Alcuni la chiamano ansia, altri “paranoia”. Si tratta della sensazione spiacevole - sia a livello fisico che mentale - che certe persone avvertono dopo avere assunto marijuana. 

Se, da un parte, la cannabis viene utilizzata proprio per gestire gli stati d’ansia e agitazione, la stessa cannabis può provocare in alcuni un incremento dell’ansia percepita. Perché, quindi, la cannabis può scatenare l’ansia ma, allo stesso tempo, può ridurla? 

È da tempo che la ricerca scientifica ha evidenziato come il cannabidiolo (CBD) abbia una concreta azione di contrasto nei confronti degli effetti psicotropi indotti dal THC.

A settembre 2019 i ricercatori della Western University hanno dimostrato per la prima volta i meccanismi molecolari in azione che portano il cannabidiolo (CBD) per bloccare gli effetti collaterali psicotropi causati dal tetraidrocannabinolo (THC), la principale sostanza chimica psicoattiva della cannabis.

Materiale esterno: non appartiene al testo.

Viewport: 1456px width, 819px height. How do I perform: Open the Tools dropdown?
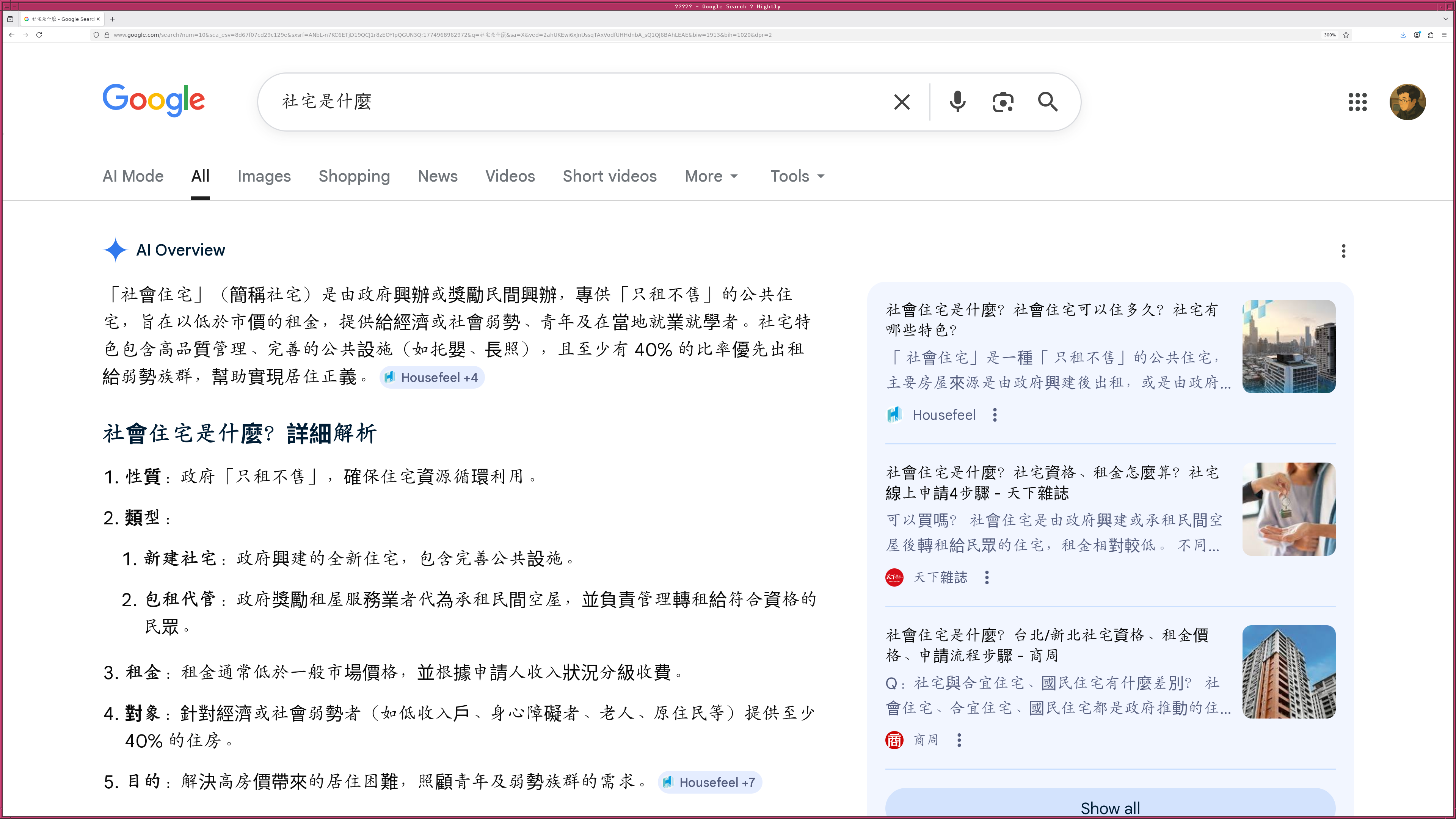(x=796, y=176)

In precedenza era già stato dimostrato che ceppi di cannabis con alti livelli di THC e bassi livelli di CBD possono causare un aumento degli effetti ansiogeni, ma il motivo per cui ciò avveniva non era stato pienamente compreso.

Steven Laviolette, coordinatore dello studio pubblicato sull’autorevole Journal of Neuroscience, e il suo team di ricerca hanno usato alcuni topi per investigare il ruolo di una molecola nell'ippocampo cerebrale chiamata chinasi regolata a segnale extracellulare (ERK) che innesca gli effetti neuropsichiatrici del THC.

La ricerca ha dimostrato che gli animali a cui è stato somministrato THC avevano livelli più elevati di ERK attivato, mostravano comportamenti più ansiosi e, nel corso di successivi esperimenti, erano più sensibili all'apprendimento basato sulla paura.

I topi a cui sono stati dati sia il CBD che il THC hanno agito come i topi del gruppo di controllo: avevano livelli normali di ERK attivato, meno comportamenti ansiosi, ed erano meno sensibili all'apprendimento basato sulla paura.

Sulla base di questi risultati, il team di ricerca ha concluso che un CBD di alta qualità sia in grado di annullare la capacità del THC di stimolare eccessivamente la via ERK nell'ippocampo e quindi di prevenire i suoi effetti collaterali negativi. Un altro risultato interessante proposto dai ricercatori è che il solo CBD non ha avuto alcun effetto sul percorso ERK. In sostanza: il solo CBD non provoca alcun effetto collaterale ansiogeno.

Steven Laviolette, coordinatore del team di ricerca, ha affermato che "i nostri risultati hanno importanti implicazioni per la prescrizione di cannabis e il suo uso a lungo termine. Per esempio, per gli individui più inclini agli effetti collaterali legati alla cannabis, è fondamentale limitare l'uso a ceppi ad alto contenuto di CBD e basso contenuto di THC. Ancora più importante, questa scoperta apre una nuova frontiera per sviluppare formulazioni di THC più efficaci e sicure".